What you should do: From the entries below, reproduce exactly the line containing "Click the Task", the line containing "Star the Campaign", and every line in between, with nothing added.

Input data:
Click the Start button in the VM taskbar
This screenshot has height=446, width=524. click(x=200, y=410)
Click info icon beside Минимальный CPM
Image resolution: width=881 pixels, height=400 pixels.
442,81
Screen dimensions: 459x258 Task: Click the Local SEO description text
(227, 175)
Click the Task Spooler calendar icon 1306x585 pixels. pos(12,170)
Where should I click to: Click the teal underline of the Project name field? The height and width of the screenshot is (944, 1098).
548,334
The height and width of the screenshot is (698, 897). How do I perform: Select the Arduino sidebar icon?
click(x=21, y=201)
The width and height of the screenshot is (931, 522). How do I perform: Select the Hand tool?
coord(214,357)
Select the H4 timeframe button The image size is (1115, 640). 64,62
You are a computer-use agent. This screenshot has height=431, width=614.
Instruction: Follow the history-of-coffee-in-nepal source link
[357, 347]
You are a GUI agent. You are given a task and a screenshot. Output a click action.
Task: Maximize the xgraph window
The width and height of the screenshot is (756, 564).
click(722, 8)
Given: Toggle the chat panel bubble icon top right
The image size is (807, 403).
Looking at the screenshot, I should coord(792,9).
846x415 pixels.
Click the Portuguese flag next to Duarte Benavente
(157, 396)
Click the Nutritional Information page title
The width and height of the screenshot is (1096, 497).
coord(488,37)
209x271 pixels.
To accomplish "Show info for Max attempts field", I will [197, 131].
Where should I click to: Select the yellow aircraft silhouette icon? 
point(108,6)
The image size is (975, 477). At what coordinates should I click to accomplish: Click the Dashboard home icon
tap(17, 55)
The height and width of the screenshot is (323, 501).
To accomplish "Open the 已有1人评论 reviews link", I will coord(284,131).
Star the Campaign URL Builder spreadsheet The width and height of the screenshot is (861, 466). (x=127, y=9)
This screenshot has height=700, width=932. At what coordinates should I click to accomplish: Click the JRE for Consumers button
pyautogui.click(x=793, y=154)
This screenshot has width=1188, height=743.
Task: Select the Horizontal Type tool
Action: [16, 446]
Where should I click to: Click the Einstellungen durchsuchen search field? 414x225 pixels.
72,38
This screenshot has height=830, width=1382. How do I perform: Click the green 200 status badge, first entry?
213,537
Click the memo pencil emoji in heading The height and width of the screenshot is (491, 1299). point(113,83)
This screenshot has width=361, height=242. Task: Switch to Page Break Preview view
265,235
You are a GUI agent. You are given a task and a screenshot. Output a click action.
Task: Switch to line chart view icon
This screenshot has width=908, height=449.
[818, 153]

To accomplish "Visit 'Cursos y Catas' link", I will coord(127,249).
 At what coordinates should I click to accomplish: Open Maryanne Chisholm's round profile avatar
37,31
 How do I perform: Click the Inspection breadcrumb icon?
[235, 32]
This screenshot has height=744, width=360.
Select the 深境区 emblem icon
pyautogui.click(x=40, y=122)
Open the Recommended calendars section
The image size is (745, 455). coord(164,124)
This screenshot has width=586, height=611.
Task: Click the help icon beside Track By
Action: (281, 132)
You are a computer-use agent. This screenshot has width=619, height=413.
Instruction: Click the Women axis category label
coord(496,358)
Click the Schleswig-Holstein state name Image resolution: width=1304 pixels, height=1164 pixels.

Solution:
Click the Task Spooler calendar icon 1306x585 pixels. pos(12,170)
Where should I click to: Click the teal underline of the Project name field? The height and width of the screenshot is (944, 1098).
548,334
The height and width of the screenshot is (698, 897). How do I perform: Select the Arduino sidebar icon?
click(x=21, y=201)
The width and height of the screenshot is (931, 522). How do I perform: Select the Hand tool?
coord(214,357)
Select the H4 timeframe button The image size is (1115, 640). 64,62
You are a computer-use agent. This screenshot has height=431, width=614.
Instruction: Follow the history-of-coffee-in-nepal source link
[357, 347]
You are a GUI agent. You are given a task and a screenshot. Output a click action.
Task: Maximize the xgraph window
The width and height of the screenshot is (756, 564).
click(722, 8)
Given: Toggle the chat panel bubble icon top right
The image size is (807, 403).
Looking at the screenshot, I should coord(792,9).
846x415 pixels.
Click the Portuguese flag next to Duarte Benavente
(157, 396)
Click the Nutritional Information page title
The width and height of the screenshot is (1096, 497).
coord(488,37)
209x271 pixels.
To accomplish "Show info for Max attempts field", I will [197, 131].
Where should I click to: Select the yellow aircraft silhouette icon? 
point(108,6)
The image size is (975, 477). At what coordinates should I click to accomplish: Click the Dashboard home icon
tap(17, 55)
The height and width of the screenshot is (323, 501).
To accomplish "Open the 已有1人评论 reviews link", I will coord(284,131).
Star the Campaign URL Builder spreadsheet The width and height of the screenshot is (861, 466). (x=127, y=9)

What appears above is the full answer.